◆ **What is needed**:
Copy every row below, replacing "Locate an element" with "Find an element" and keeping everything else the same.

◆ **Material for this exercise**:

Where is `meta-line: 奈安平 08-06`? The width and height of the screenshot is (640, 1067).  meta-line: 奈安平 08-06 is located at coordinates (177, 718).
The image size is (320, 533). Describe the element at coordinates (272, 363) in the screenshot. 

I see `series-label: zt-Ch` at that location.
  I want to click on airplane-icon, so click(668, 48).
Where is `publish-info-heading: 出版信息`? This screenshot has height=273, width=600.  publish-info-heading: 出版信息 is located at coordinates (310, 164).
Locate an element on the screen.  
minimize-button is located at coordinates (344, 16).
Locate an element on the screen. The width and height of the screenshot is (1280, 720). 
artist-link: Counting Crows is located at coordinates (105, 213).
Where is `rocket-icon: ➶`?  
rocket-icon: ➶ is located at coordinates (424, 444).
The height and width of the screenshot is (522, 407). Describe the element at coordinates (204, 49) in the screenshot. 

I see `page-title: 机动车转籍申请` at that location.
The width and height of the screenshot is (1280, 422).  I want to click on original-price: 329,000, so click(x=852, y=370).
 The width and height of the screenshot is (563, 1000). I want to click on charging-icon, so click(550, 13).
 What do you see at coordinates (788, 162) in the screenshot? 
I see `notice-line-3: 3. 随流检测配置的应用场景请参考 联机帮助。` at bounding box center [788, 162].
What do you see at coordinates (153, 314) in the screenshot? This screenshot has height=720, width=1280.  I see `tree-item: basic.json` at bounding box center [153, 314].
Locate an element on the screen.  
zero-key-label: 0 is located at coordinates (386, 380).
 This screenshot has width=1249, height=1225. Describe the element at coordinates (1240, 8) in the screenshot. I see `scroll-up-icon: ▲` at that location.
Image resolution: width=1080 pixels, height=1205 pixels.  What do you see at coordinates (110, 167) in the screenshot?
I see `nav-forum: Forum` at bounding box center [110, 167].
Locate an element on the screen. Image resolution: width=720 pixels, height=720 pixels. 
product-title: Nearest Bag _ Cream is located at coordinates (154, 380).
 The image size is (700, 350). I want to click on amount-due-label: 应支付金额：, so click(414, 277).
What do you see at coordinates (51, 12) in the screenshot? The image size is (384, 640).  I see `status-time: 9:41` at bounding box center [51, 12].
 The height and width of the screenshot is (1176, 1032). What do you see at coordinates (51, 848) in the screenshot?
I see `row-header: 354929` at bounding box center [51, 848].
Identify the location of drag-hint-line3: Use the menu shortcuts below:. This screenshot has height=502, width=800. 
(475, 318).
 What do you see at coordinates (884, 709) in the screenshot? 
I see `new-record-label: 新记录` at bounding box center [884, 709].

◆ **Exercise answer**:
Where is `meta-line: 奈安平 08-06`? The width and height of the screenshot is (640, 1067).  meta-line: 奈安平 08-06 is located at coordinates (177, 718).
The image size is (320, 533). Describe the element at coordinates (272, 363) in the screenshot. 

I see `series-label: zt-Ch` at that location.
  I want to click on airplane-icon, so click(668, 48).
Where is `publish-info-heading: 出版信息`? This screenshot has height=273, width=600.  publish-info-heading: 出版信息 is located at coordinates (310, 164).
Find an element on the screen.  
minimize-button is located at coordinates (344, 16).
Find an element on the screen. The width and height of the screenshot is (1280, 720). 
artist-link: Counting Crows is located at coordinates (105, 213).
Where is `rocket-icon: ➶`?  
rocket-icon: ➶ is located at coordinates (424, 444).
The height and width of the screenshot is (522, 407). Describe the element at coordinates (204, 49) in the screenshot. 

I see `page-title: 机动车转籍申请` at that location.
The width and height of the screenshot is (1280, 422).  I want to click on original-price: 329,000, so click(x=852, y=370).
 The width and height of the screenshot is (563, 1000). I want to click on charging-icon, so click(550, 13).
 What do you see at coordinates (788, 162) in the screenshot? 
I see `notice-line-3: 3. 随流检测配置的应用场景请参考 联机帮助。` at bounding box center [788, 162].
What do you see at coordinates (153, 314) in the screenshot? This screenshot has height=720, width=1280.  I see `tree-item: basic.json` at bounding box center [153, 314].
Find an element on the screen.  
zero-key-label: 0 is located at coordinates (386, 380).
 This screenshot has width=1249, height=1225. Describe the element at coordinates (1240, 8) in the screenshot. I see `scroll-up-icon: ▲` at that location.
Image resolution: width=1080 pixels, height=1205 pixels.  What do you see at coordinates (110, 167) in the screenshot?
I see `nav-forum: Forum` at bounding box center [110, 167].
Find an element on the screen. Image resolution: width=720 pixels, height=720 pixels. 
product-title: Nearest Bag _ Cream is located at coordinates (154, 380).
 The image size is (700, 350). I want to click on amount-due-label: 应支付金额：, so click(414, 277).
What do you see at coordinates (51, 12) in the screenshot? The image size is (384, 640).  I see `status-time: 9:41` at bounding box center [51, 12].
 The height and width of the screenshot is (1176, 1032). What do you see at coordinates (51, 848) in the screenshot?
I see `row-header: 354929` at bounding box center [51, 848].
Identify the location of drag-hint-line3: Use the menu shortcuts below:. This screenshot has height=502, width=800. 
(475, 318).
 What do you see at coordinates (884, 709) in the screenshot? 
I see `new-record-label: 新记录` at bounding box center [884, 709].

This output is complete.